What happened next was the real shame. Instead of admitting to the error, high-ranking President Barack Obama administration officials spent years covering it up. Attorney General Eric Holder, Director of National Intelligence James Clapper, and a litany of other government officials claimed repeatedly that disclosing the reason Ibrahim was detained, or even acknowledging that she'd been placed on a watch list, would cause serious damage to the U.S. national security. Again and again they asserted the so-called "state secrets privilege" to block the 48-year-old woman's lawsuit, which sought only to clear her name.
Holder went so far as to tell the judge presiding over the case that this assertion of the state secrets privilege was fully in keeping with Obama's much-ballyhooed 2009 executive branch reforms of the privilege, which stated the administration would invoke state secrets sparingly.
The Justice Department nearly got away with its shenanigans, which began under the Bush administration and continued, with no interruption, under Obama. U.S. District Judge William Alsup actually tossed Rahinah Ibrahim's lawsuit out of court at one point, only to have it reinstated at the appeals level and handed back to a judge who now very obviously feels used.
How did all this begin? As Alsup details in his February 6 ruling, "FBI Special Agent Kevin Michael Kelley…misunderstood the directions on the form" he was filling out with regard to Rahinah Ibrahim "and erroneously nominated Dr. Ibrahim to the TSA's no-fly list."
When Ibrahim found out, at the airport, that she couldn't fly, she raised a legal fuss—and the feds closed ranks and refused to admit error. Justice Department officials representing the U.S. government argued in court that "summary judgment in its favor was appropriate based on state secrets."
The big state secret was that a government official screwed up, and his colleagues and superiors, all the way to the top, tried to hide that fact.
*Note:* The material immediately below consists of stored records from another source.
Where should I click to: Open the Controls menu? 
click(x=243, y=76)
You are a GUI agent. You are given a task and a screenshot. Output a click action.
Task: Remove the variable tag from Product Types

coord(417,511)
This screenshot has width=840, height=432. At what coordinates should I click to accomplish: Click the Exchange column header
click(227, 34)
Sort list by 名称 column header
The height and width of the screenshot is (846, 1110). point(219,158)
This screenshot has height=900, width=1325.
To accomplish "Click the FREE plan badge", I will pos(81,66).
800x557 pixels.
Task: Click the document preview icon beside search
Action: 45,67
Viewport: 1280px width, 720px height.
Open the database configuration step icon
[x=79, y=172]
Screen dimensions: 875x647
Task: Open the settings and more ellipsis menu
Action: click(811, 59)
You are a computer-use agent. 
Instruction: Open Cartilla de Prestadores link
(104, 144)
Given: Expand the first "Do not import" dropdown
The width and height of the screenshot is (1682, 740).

At long last, the government has conceded that plaintiff poses no threat to air safety or national security and should never have been placed on the no-fly list. She got there by human error within the FBI. This too is conceded. This was no minor human error but an error with palpable impact, leading to the humiliation, cuffing, and incarceration of an innocent and incapacitated air traveler. That it was human error may seem hard to accept — the FBI agent filled out the nomination form in a way exactly opposite from the instructions on the form, a bureaucratic analogy to a surgeon amputating the wrong digit — human error, yes, but of considerable consequence.
Years of litigation through two administrations from different political parties, both of which tried to make it all go away by claiming that everything was much too hush-hush to be dealt with by a mere court. State secrets don't you know. A woman was dragged through humiliation, expense, and injustice because government officials didn't want to admit a mistake by a relatively low-level flunky.
This is why transparency is important. This is why due process is important. Because, at the end of the day, the Attorney General of the United States, law enforcement agents, and apparatchiks great and small would rather torment people and lie than say, "Whoops. Our bad!"
Proper procedures, public scrutiny, appeals processes, and protections for individual rights exist not as inefficient annoyances, but as checks on officials who are, deep down, petty scumbags.